Castlemitchell GFC
- Founded:: 1939
- County:: Kildare
- Nickname:: The Mitchells
- Colours:: Green and White
- Grounds:: Castlemitchell GAA Field, Castlereban South, Churchtown, County Kildare
- Coordinates:: 53°01′00″N 7°02′28″W﻿ / ﻿53.016694°N 7.040993°W

Playing kits
| Standard colours |

= Castlemitchell GAA =

Irish Gaelic Athletic Association club

Castlemitchell GFC is a Gaelic Athletic Association (GAA) club in County Kildare, Ireland, who reached senior status in the 1950s and again in the 1990s from a small catchment area, and is home club of 1998 All Ireland finalist Christy Byrne. It is also the home club Tadhg Fennin who still plays for the men's senior team, a 2000 Leinster Championship winner with Kildare also scoring a goal in the final that day against Dublin.

==History==
The area west of Athy has had organized football since the foundation of the GAA. RIC records from 1890 show that Foxhill club had 50 members with officers listed as Lewis Higgins, Laurence Cullen and Thomas Malone.
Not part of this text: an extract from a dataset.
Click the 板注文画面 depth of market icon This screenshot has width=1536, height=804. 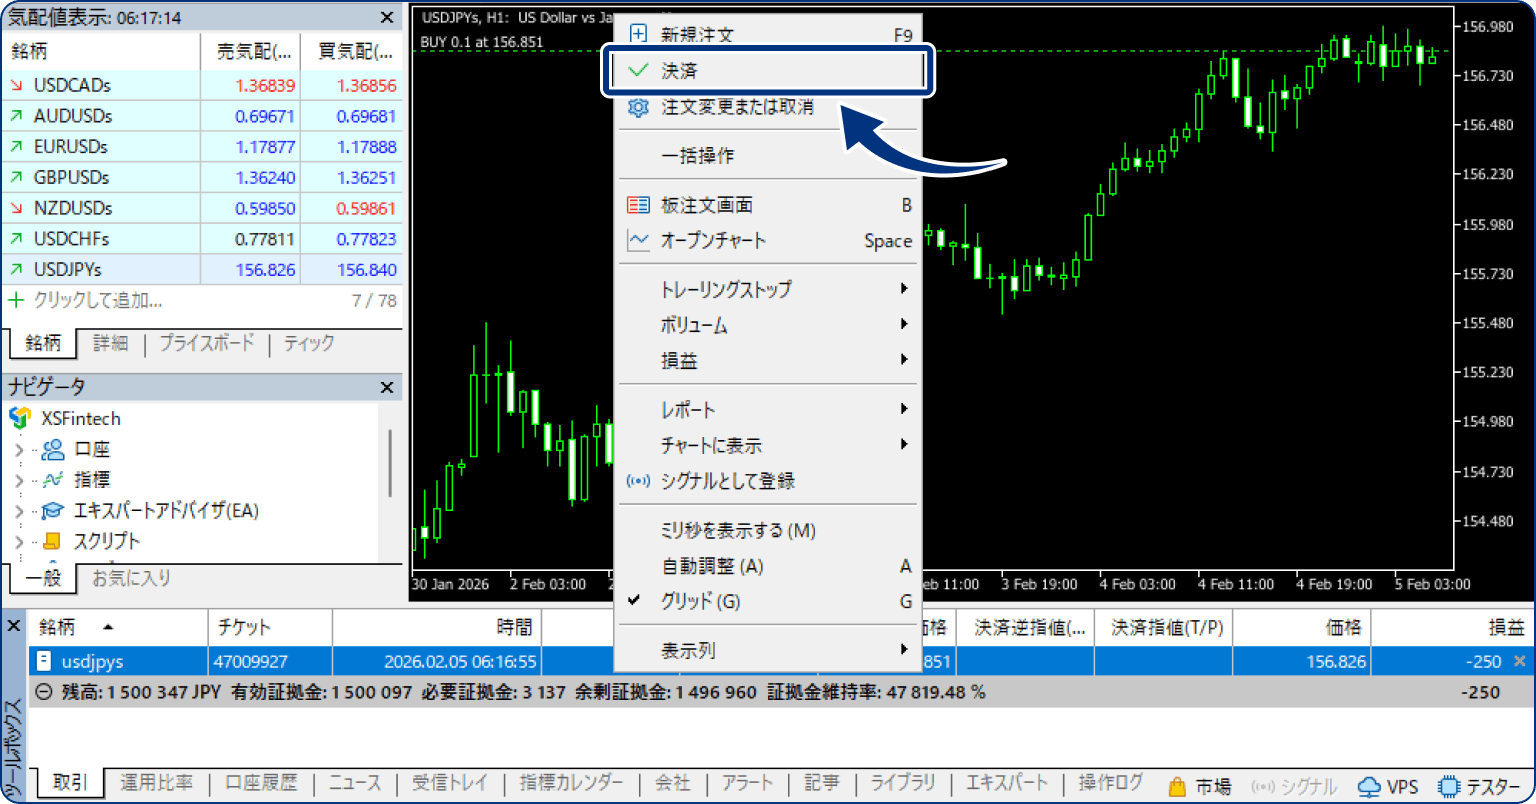pyautogui.click(x=637, y=205)
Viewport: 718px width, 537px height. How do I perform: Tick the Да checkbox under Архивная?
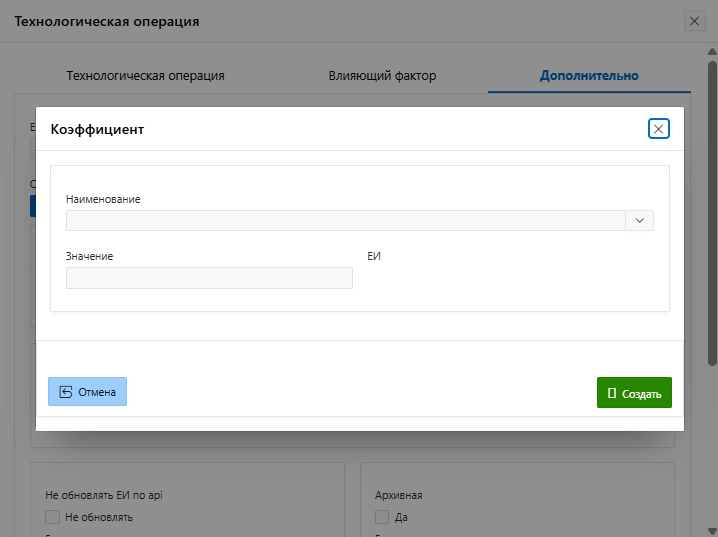point(382,517)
Joe Bermingham and Jim Connor founded Castlemitchell club in 1939 and were nicknamed the "sanpits". They purchased their own field in 1999, located about 2.5 km (1.5 mi) northeast of Castlemitchell village.

==Gaelic football==
Castlemitchell played in a replayed Junior final in 1943. They were promoted in 1945, contested the intermediate final of 1952 and won the championship in 1953. They won a junior championship in 1983 and an intermediate championship in 1992. Christy Byrne featured on the 1998 Kildare All Ireland team.

==Honours==
- Kildare Junior Football Championship Winners: (2) 1983, 2015. Finalist: (1) 2014
- Kildare Dowling Cup (2) 2011, 2012
- Kildare Senior Football Reserve D Championship (1) 2010
- Kildare Intermediate Football Championship (2) 1953, 1992
- Kildare Senior Football League Division 2: (1) 1975
- Kildare Senior Football Championship Semi-finalists 1959.

==Bibliography==
- Kildare GAA: A Centenary History, by Eoghan Corry, CLG Chill Dara, 1984, ISBN 0-9509370-0-2 hb ISBN 0-9509370-1-0 pb
- Kildare GAA yearbook, 1972, 1974, 1978, 1979, 1980 and 2000- in sequence especially the Millennium yearbook of 2000
- Soaring Sliothars: Centenary of Kildare Camogie 1904-2004 by Joan O'Flynn Kildare County Camogie Board.